As a next step, we want to accumulate the word counts for all documents belonging to one author. This is, we want to sum over all rows (in `numpy` speak along `axis = 0`) but only include rows for a given author. Here we are going to use a trick: We will binarize the the author labels in a one-vs-all fashion using [label_binarize](http://scikit-learn.org/stable/modules/generated/sklearn.preprocessing.label_binarize.html) from `sklearn.preprocessing`. As input we give the list of author labels and as a second argument the set of possible class labels (i.e. the three different author acronyms).

In [None]:
Y = sk.preprocessing.label_binarize(df.author, df.author.unique())
print('shape of Y: ',Y.shape)
print('The first 5 rows of Y:')
print(Y[:5,:])
print('class labels: ', df.author.unique())

You can see that the resulting matrix has shape `[n_samples, n_classes]` where `n_classes` is the number of different class labels (3 different authors in our case). Every row contains exactly one 1 and otherwise only 0. A 1 in the first column means that this sample belongs to author `EAP`, a 1 in the second column corresponds to `HPL` and in the third column to `MWS`. If you remember a bit of linear algebra, you will figure out that summing the word counts per author can now be written as a simple dot-product `Y.T * X`.

In [None]:
counts = Y.T * X
print('shape of counts is [n_classes, vocabulary_size]: ', counts.shape)

Now we have the full information about how often each word was used by each author. We put this back into a `pandas.DataFrame` to benefit from their great sorting and visualisation functionality. 

In [None]:
count_df = pd.DataFrame(data = counts.T,
                        columns = df.author.unique(),
                        index = cv.get_feature_names())
count_df.head(10)

We can also make a bar plot showing the counts of the most frequent words easily using this dataframe.

In [None]:
_, (ax1, ax2, ax3) = plt.subplots(ncols = 3, figsize = (16,6))
topn = 10
count_df.EAP.sort_values(ascending = False).iloc[topn::-1].plot.barh(title = 'EAP', ax = ax1)
count_df.HPL.sort_values(ascending = False).iloc[topn::-1].plot.barh(title = 'HPL', ax = ax2)
count_df.MWS.sort_values(ascending = False).iloc[topn::-1].plot.barh(title = 'MWS', ax = ax3);

Well, this looks discouraging. All words appearing in the plots above don't carry much information. These are so-called stopwords. But we are lucky that `nltk` comes with predefined stopword lists. One must be careful using those since the definition of a stopword depends heavily on the specific task. For now we go with default list and see what we get.
==============================
REQUEST A -
Please retype the author word-count tutorial between "As a next step, we" and "labels: ', df.author.unique())", inclusive.
REQUEST B -
In the author word-count tutorial, which function is used to binarize the author labels in a one-vs-all fashion?
REQUEST C -
Write the next part of the author word-count tutorial, starting right after its final sentence.
The data that comes after this has no role in the work.

COLLECTED MATERIAL -
==============================
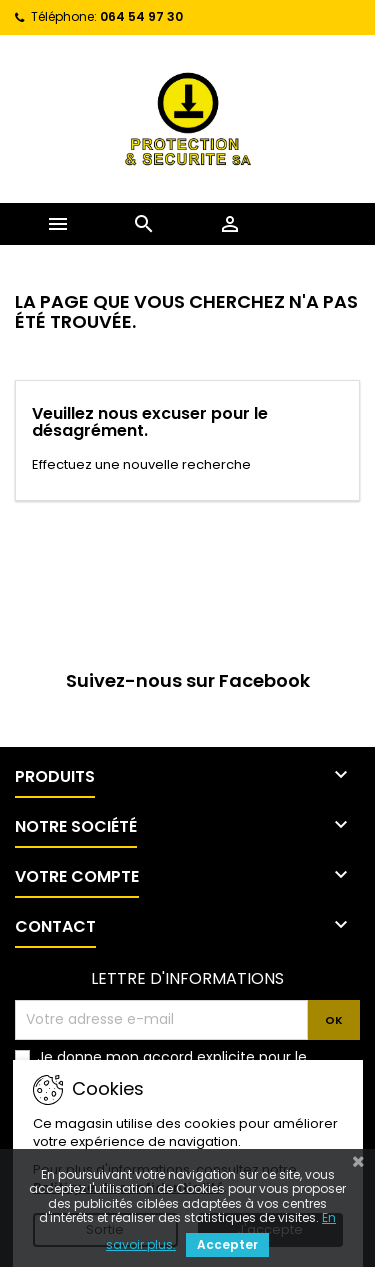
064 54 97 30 (141, 16)
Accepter (227, 1244)
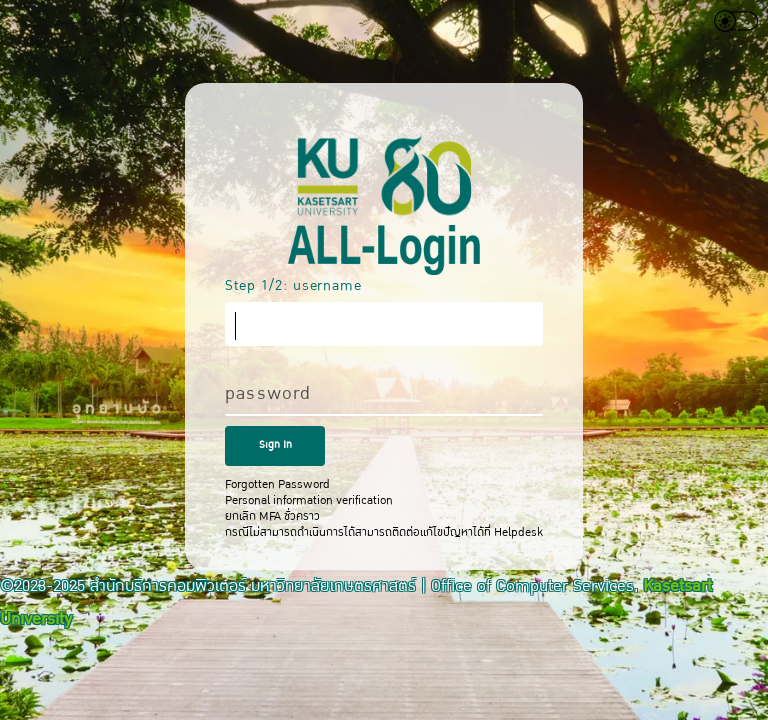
==============================
EXERCISE RESPONSE A -
As a next step, we want to accumulate the word counts for all documents belonging to one author. This is, we want to sum over all rows (in `numpy` speak along `axis = 0`) but only include rows for a given author. Here we are going to use a trick: We will binarize the the author labels in a one-vs-all fashion using [label_binarize](http://scikit-learn.org/stable/modules/generated/sklearn.preprocessing.label_binarize.html) from `sklearn.preprocessing`. As input we give the list of author labels and as a second argument the set of possible class labels (i.e. the three different author acronyms).

In [None]:
Y = sk.preprocessing.label_binarize(df.author, df.author.unique())
print('shape of Y: ',Y.shape)
print('The first 5 rows of Y:')
print(Y[:5,:])
print('class labels: ', df.author.unique())

EXERCISE RESPONSE B -
label_binarize from sklearn.preprocessing

EXERCISE RESPONSE C -
In [None]:
english_sw = nltk.corpus.stopwords.words('english')
print('loaded %d stopwords for english' % len(english_sw))

In [None]:
count_df_no_sw = count_df[~count_df.index.isin(english_sw)]
_, (ax1, ax2, ax3) = plt.subplots(ncols = 3, figsize = (16,6))
topn = 10
count_df_no_sw.EAP.sort_values(ascending = False).iloc[topn::-1].plot.barh(title = 'EAP', ax = ax1)
count_df_no_sw.HPL.sort_values(ascending = False).iloc[topn::-1].plot.barh(title = 'HPL', ax = ax2)
count_df_no_sw.MWS.sort_values(ascending = False).iloc[topn::-1].plot.barh(title = 'MWS', ax = ax3);

### Special characters
So far we have been looking at words and their occurences. Maybe the authors also have a preference for certain special characters? We can do the same analysis as above on individual characters instead of words by passing the option `analyze = 'char'` to the `CountVectorizer`.

In [None]:
cv2 = sk.feature_extraction.text.CountVectorizer(analyzer = 'char')
X2 = cv2.fit_transform(df.text)
char_counts = pd.DataFrame(data = (X2.T * Y),
                           columns = df.author.unique(),
                           index = cv2.get_feature_names())

Now we can inspect how often an author is using which character.

In [None]:
char_counts

This apart from the fact that EAP and HPL are using some French and Spanish special characters, we can't learn much from the table. We should normalize it by the total number of characters per author (which will give us an estimate for the conditional probability $P(character|author)$).

In [None]:
char_counts /= char_counts.sum()
char_counts.head(10)

In order to plot this data easily with `seaborn` we need to convert it to _long-format_.

In [None]:
char_counts = (char_counts.stack()
               .reset_index()
               .rename(columns = {'level_0': 'char',
                                  'level_1': 'author',
                                  0: 'probability'
                                 }))

In [None]:
char_counts.head(10)

After this modification we can easily plot the conditional probabilities for each character given an author. For the sake of simplicity I restricted the set of plotted characters to those which have a probability higher than 1 in 100,000 (which basically removes the characters with accents). The absolute values on the y-scale are not that much of importance at the moment. Look for characters were the probabilites have different values.

In [None]:
sns.factorplot(col = 'char', x = 'author', y = 'probability',
               data = char_counts[char_counts.probability > 1e-5], kind = 'bar', col_wrap = 4, size = 3, log = True);

In [None]:
def text2POS(text):
    tags = TB(text).tags
    return ' '.join([t for _,t in tags])

In [None]:
df['tags'] = df.text.transform(text2POS)

In [None]:
c = sk.feature_extraction.text.CountVectorizer(tokenizer = lambda x: x.split())
X3 = c.fit_transform(df.tags)
a = pd.DataFrame(data = X3.T * Y, columns = df.author.unique(), index = c.get_feature_names())

In [None]:
X3.todense()[0,:]

In [None]:
df.tags.iloc[0]

In [None]:
b = a / a.sum()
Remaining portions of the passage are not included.